Dr. Tony Martin is Emeritus Professor of Africana Studies at Wellesley College. He taught earlier at the University of Michigan-Flint. He has been a visiting professor at the University of Minnesota, Brandeis University, Brown University and The Colorado College. He spent a year as an honorary research fellow at the University of the West Indies, Trinidad.

Professor Martin has authored, compiled or edited 14 books including Caribbean History: From Pre-Colonial Origins to the Present (2012) published by Pearson. Earlier works include Amy Ashwood Garvey: Pan-Africanist, Feminist and Mrs. Marcus Garvey No. 1, Or, A Tale of Two Amies, Literary Garveyism: Garvey, Black Arts and the Harlem Renaissance, and the classic study of the Garvey Movement, Race First: the Ideological and Organizational Struggles of Marcus Garvey and the Universal Negro Improvement Association (1976).
Martin qualified as a barrister-at-law at the Honorable Society of Gray's Inn in 1965, did a B.Sc. honours degree in economics at the University of Hull, and the M.A. and Ph.D. in history at Michigan State University.
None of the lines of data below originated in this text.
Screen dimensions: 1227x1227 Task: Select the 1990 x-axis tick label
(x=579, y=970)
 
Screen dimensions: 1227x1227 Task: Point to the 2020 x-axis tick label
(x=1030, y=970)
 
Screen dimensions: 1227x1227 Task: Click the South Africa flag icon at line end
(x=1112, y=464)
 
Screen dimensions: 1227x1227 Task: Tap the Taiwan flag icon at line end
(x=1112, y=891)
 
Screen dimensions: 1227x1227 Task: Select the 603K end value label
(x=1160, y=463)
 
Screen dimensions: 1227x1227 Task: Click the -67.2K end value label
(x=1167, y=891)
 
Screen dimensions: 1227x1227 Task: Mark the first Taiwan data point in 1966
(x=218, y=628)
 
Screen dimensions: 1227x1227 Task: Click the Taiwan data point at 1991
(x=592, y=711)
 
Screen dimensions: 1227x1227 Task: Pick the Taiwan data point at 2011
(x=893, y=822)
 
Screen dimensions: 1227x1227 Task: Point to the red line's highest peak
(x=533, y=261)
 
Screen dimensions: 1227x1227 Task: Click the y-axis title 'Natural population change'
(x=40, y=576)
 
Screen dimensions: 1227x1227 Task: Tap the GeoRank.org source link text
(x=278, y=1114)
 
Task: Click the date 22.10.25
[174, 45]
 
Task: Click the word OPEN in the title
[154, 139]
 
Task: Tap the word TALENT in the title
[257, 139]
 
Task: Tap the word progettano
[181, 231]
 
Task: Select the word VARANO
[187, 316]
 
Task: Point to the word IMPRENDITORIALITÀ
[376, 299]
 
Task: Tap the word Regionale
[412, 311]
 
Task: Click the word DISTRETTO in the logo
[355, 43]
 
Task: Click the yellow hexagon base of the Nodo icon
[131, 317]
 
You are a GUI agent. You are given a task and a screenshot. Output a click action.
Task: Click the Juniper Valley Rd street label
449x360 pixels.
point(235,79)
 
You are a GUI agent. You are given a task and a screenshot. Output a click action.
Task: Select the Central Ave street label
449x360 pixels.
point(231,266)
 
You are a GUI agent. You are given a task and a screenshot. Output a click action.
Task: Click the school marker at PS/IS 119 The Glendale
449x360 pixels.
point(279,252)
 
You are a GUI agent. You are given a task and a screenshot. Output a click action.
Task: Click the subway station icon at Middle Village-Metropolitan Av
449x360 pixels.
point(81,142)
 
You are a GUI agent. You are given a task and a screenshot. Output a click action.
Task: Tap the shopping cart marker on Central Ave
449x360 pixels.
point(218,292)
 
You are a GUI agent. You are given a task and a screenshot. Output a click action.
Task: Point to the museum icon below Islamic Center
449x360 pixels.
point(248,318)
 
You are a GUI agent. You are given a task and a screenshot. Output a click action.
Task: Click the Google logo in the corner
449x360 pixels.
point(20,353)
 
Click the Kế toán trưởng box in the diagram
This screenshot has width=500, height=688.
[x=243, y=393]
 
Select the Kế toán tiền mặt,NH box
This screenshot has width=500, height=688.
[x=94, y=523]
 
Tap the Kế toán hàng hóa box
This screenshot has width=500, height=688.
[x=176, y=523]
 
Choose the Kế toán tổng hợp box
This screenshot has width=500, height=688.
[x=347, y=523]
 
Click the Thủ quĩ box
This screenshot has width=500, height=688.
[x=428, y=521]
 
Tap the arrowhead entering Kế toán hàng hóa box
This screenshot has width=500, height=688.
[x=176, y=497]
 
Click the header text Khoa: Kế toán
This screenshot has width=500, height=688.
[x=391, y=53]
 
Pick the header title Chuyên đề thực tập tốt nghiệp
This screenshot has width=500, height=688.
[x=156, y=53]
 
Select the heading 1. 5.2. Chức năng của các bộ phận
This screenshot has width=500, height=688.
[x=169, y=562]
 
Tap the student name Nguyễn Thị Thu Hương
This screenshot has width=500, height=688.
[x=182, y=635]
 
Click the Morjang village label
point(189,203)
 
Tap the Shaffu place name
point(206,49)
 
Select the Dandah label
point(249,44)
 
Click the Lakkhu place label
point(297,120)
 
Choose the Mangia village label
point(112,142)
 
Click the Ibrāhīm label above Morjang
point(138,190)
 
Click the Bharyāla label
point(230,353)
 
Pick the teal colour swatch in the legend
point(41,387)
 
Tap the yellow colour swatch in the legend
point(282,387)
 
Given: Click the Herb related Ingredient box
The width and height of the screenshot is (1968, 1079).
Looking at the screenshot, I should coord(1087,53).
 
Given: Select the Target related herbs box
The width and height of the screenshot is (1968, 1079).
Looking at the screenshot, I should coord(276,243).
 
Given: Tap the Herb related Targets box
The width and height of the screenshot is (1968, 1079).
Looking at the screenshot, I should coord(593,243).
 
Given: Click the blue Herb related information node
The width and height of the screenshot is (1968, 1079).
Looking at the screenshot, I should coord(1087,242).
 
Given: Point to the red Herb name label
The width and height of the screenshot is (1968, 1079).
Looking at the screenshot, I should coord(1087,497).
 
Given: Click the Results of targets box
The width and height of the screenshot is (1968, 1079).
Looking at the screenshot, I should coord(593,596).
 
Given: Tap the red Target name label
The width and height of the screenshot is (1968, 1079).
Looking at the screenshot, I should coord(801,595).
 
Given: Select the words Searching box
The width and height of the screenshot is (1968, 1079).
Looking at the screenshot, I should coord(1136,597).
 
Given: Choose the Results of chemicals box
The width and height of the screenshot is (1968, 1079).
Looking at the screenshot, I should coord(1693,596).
Martin's articles and reviews have appeared in the Journal of African American History; African Studies Review; Washington Post Book World; Journal of Caribbean History; Journal of American History and elsewhere.

His writings appear in such reference works as the UNESCO General History of the Caribbean; the Oxford Dictionary of National Biography and American National Biography. His awards include a grant from the American Philosophical Society. He has reviewed articles and programs for scholarly journals, the National Endowment for the Humanities, and the Austrian Science Fund. His biographical listings can be found in Who's Who in America; Who's Who in the World; Personalities Caribbean; Who's Who Among African Americans
; and elsewhere. He has been a reviewer and consultant for publishers and has served as an expert witness for Congressional hearings.